Count the lines of the data below that contain the string "height", matching case exactly, and reply with the number alone.

[start]

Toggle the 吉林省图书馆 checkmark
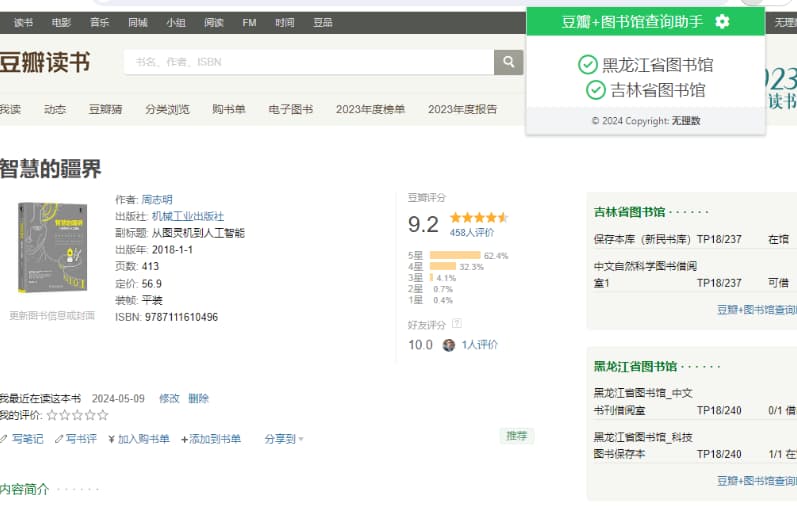 pyautogui.click(x=596, y=90)
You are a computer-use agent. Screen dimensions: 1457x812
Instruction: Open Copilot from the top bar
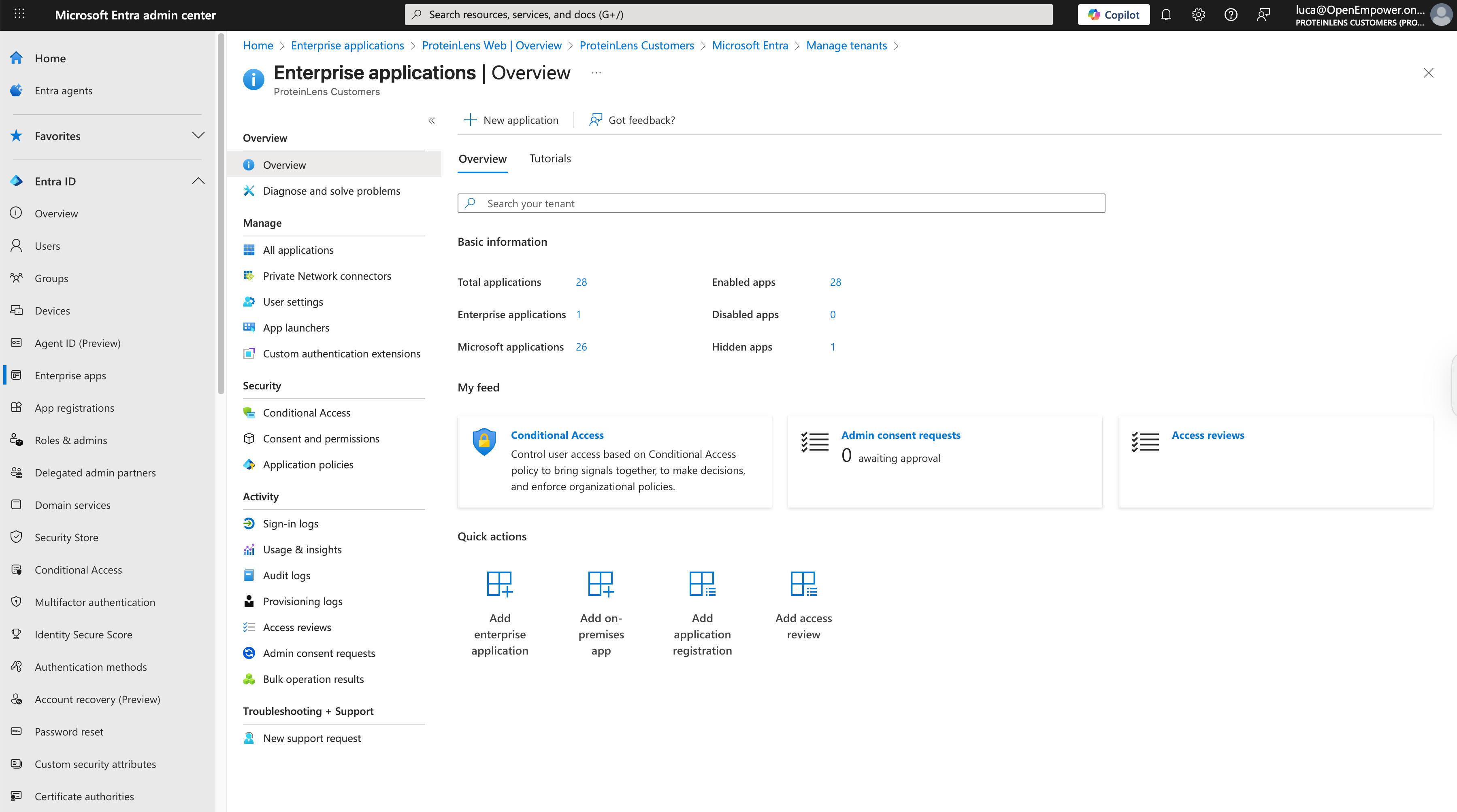[x=1112, y=14]
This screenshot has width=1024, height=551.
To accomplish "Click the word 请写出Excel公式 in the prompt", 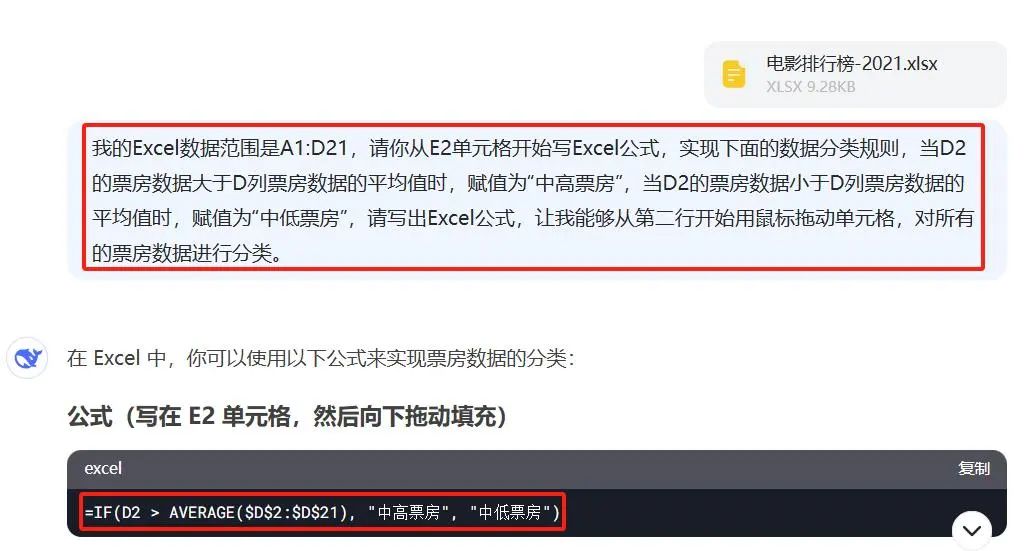I will [x=441, y=218].
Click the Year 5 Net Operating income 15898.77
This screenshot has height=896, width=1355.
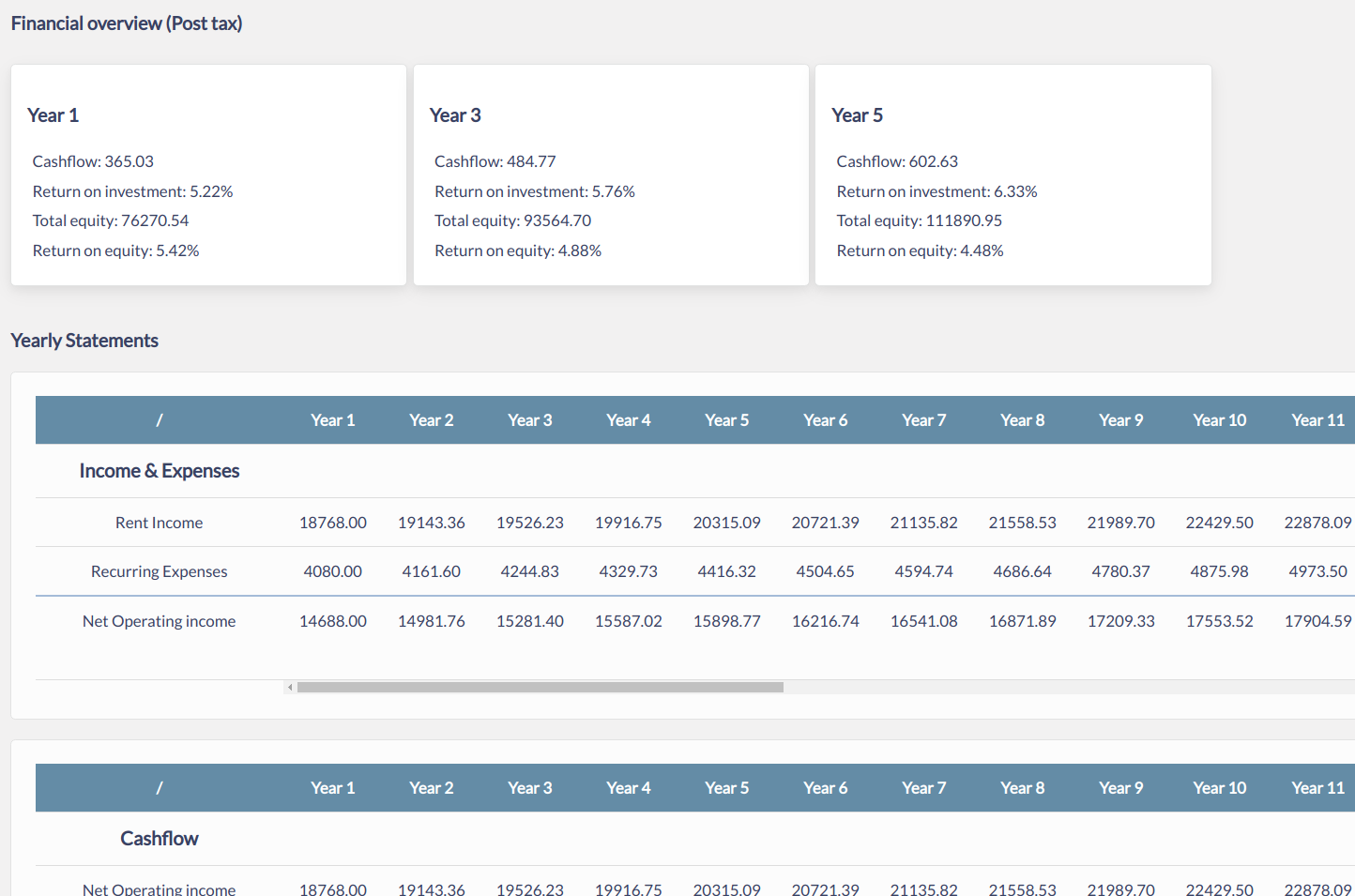(x=727, y=621)
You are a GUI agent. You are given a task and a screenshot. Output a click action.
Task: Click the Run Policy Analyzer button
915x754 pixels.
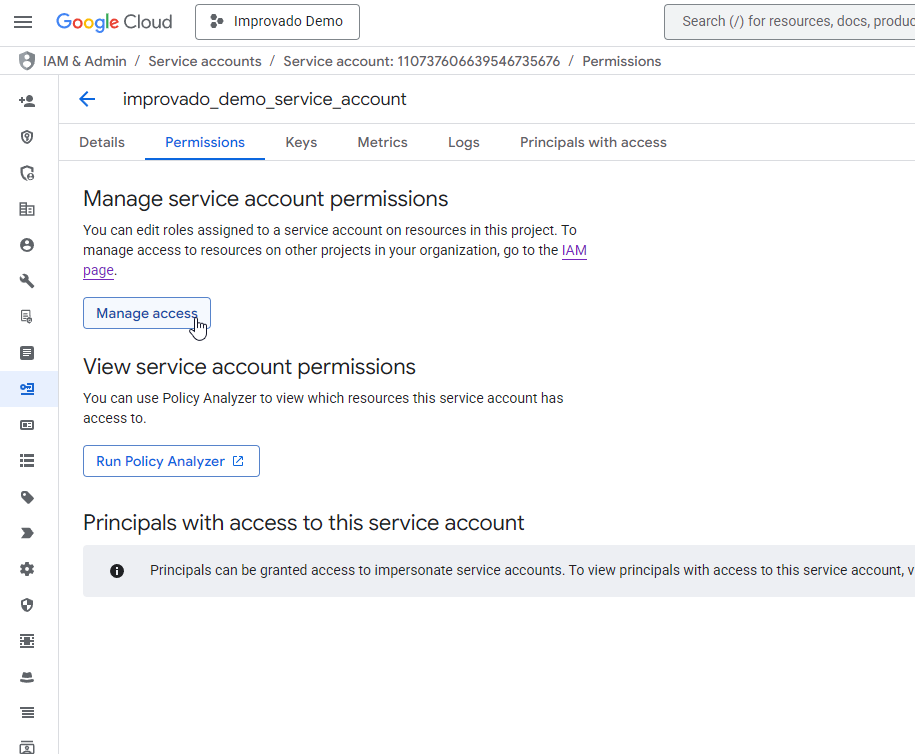click(171, 461)
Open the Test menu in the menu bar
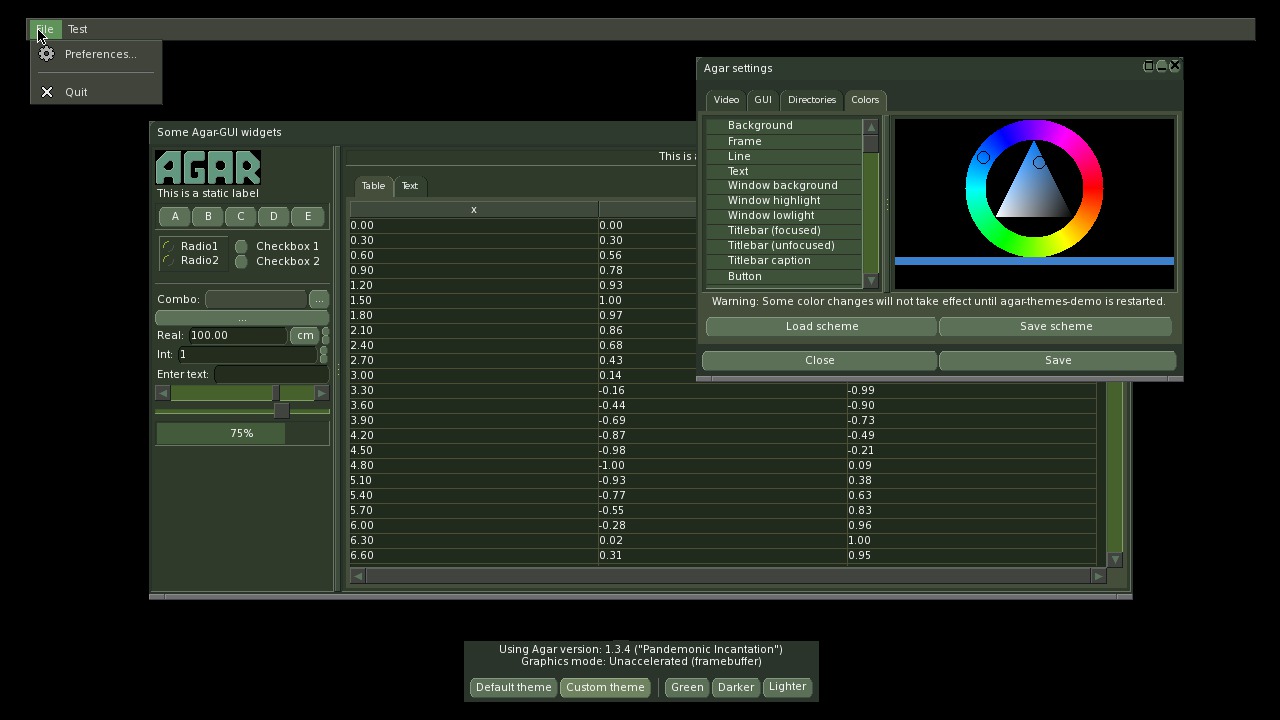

[end]

Answer for the task:
2